Heidi T. answered • 09/09/19
MS in Mathematics, PhD in Physics, 7+ years teaching experience
Anytime you have motion under gravity, the time of fall depends ONLY on the fall distance in the y-direction. This seems a bit counter-intuitive, but an object dropped and an object propelled horizontally with any velocity will hit the ground at the same time.
Before starting any question, draw a picture and write everything known on it. Define your coordinate system. This can be done in any way, but choose the way that simplifies the math in the problem.

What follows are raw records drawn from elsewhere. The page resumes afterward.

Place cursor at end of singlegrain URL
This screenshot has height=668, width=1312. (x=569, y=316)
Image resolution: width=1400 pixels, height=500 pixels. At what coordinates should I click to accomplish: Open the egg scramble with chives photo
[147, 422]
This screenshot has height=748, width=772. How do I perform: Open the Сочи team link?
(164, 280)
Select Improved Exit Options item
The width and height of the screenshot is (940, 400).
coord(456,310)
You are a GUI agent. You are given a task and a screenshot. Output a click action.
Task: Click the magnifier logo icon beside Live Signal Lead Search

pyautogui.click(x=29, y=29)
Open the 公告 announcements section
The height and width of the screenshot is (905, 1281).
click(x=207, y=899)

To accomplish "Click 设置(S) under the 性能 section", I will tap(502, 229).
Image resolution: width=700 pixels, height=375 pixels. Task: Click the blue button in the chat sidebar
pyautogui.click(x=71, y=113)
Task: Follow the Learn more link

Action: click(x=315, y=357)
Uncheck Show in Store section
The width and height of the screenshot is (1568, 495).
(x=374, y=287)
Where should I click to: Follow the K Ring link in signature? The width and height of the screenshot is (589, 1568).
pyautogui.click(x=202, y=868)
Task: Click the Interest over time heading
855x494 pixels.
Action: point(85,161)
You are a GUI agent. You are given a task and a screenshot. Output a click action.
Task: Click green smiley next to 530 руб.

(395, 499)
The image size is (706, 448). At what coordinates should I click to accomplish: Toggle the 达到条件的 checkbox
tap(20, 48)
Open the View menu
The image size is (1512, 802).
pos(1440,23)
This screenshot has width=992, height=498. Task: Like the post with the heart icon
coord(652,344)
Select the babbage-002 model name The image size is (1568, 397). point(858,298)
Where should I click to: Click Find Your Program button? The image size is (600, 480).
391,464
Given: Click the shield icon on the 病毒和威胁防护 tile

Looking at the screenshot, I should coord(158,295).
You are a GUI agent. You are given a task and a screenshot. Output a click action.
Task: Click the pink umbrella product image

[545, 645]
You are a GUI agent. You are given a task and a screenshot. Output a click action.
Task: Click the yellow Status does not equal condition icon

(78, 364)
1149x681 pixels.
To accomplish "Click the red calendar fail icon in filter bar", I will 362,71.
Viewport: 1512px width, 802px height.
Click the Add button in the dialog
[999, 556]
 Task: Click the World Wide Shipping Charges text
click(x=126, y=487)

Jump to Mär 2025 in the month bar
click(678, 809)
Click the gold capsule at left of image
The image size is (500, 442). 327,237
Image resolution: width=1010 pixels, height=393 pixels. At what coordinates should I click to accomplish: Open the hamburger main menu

In this case, define the origin of the coordinate system to be the location from where the rock is thrown, positive x in the direction the rock is thrown, and positive y downward.
The general equation of motion is y = y0 + v0y *t + (1/2) * g * t^2 Both y0 and v0 are zero - yo because of the definition of the origin of the coordinate system, v0 because the initial velocity is in the horizontal (x-direction)
The equation of motion simplifies to y = (1/2) * g * t^2. Solving for t,
t = sqrt[ 2*y / g]
y = 108 m (given), g = 9.8 m/s^2 (acceleration due to gravity - if you are using g = 10 m/s in your class, will need to recalculate the answer)
t = sqrt[ 2*(108 m) / (9.8 m/s^2)] = 9.95 s = 10 s to two significant figures.